TASK DIRECTIONS - From the line containing "The height and width of the screenshot is (1244, 700)." down to the line containing "Given: Click the 'File to Export' heading" in the records below, reproduce every line exactly, ends included, and omit all others.

-*-*-

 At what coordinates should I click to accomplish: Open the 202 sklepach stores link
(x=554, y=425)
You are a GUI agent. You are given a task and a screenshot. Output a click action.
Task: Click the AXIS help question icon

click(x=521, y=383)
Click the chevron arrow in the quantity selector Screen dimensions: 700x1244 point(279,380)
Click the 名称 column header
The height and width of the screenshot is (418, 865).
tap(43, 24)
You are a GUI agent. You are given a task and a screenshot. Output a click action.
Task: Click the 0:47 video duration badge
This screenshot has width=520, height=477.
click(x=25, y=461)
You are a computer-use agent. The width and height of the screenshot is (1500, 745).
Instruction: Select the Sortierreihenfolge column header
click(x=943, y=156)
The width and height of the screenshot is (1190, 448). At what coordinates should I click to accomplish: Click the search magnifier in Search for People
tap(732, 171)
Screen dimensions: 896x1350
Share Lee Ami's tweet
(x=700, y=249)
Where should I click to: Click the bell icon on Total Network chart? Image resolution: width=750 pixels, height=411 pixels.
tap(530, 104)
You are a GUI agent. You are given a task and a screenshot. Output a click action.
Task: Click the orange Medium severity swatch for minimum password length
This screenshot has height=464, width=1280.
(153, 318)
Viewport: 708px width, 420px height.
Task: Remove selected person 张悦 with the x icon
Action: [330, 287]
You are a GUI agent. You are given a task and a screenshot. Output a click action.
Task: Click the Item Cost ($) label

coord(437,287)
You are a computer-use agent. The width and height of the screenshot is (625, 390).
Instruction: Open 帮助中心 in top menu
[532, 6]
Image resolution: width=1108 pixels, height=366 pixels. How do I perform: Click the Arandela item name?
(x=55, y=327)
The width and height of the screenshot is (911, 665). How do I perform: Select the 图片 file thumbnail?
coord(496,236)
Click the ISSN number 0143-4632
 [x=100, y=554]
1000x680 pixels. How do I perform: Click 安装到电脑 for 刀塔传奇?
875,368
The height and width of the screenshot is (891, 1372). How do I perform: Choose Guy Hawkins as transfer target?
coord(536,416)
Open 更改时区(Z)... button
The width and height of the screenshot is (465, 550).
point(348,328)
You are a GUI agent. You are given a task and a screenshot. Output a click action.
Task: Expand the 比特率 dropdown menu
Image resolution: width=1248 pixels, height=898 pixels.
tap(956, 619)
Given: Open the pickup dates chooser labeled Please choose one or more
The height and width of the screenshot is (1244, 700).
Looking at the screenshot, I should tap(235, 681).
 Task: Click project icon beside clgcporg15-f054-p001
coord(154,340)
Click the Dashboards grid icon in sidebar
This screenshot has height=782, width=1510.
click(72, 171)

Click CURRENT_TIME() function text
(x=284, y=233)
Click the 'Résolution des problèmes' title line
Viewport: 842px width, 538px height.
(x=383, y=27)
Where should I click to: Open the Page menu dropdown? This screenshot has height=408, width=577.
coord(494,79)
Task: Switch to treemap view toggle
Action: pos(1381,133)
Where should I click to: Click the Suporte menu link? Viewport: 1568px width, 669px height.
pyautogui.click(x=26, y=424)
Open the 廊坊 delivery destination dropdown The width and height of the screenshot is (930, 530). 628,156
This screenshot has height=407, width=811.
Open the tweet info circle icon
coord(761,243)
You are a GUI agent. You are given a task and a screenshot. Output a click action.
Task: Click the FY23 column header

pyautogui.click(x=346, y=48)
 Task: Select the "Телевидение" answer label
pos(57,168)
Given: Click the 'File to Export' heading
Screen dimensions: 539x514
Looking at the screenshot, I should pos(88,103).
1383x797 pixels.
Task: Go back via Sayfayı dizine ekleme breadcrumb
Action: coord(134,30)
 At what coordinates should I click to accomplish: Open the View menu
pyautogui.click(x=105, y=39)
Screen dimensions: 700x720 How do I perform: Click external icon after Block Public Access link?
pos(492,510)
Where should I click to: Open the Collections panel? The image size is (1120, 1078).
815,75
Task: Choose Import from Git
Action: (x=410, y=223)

-*-*-

WRITTEN REPLY -
The height and width of the screenshot is (1244, 700).
Looking at the screenshot, I should tap(235, 681).
 Task: Click project icon beside clgcporg15-f054-p001
coord(154,340)
Click the Dashboards grid icon in sidebar
This screenshot has height=782, width=1510.
click(72, 171)

Click CURRENT_TIME() function text
(x=284, y=233)
Click the 'Résolution des problèmes' title line
Viewport: 842px width, 538px height.
(x=383, y=27)
Where should I click to: Open the Page menu dropdown? This screenshot has height=408, width=577.
coord(494,79)
Task: Switch to treemap view toggle
Action: pos(1381,133)
Where should I click to: Click the Suporte menu link? Viewport: 1568px width, 669px height.
pyautogui.click(x=26, y=424)
Open the 廊坊 delivery destination dropdown The width and height of the screenshot is (930, 530). 628,156
This screenshot has height=407, width=811.
Open the tweet info circle icon
coord(761,243)
You are a GUI agent. You are given a task and a screenshot. Output a click action.
Task: Click the FY23 column header

pyautogui.click(x=346, y=48)
 Task: Select the "Телевидение" answer label
pos(57,168)
Given: Click the 'File to Export' heading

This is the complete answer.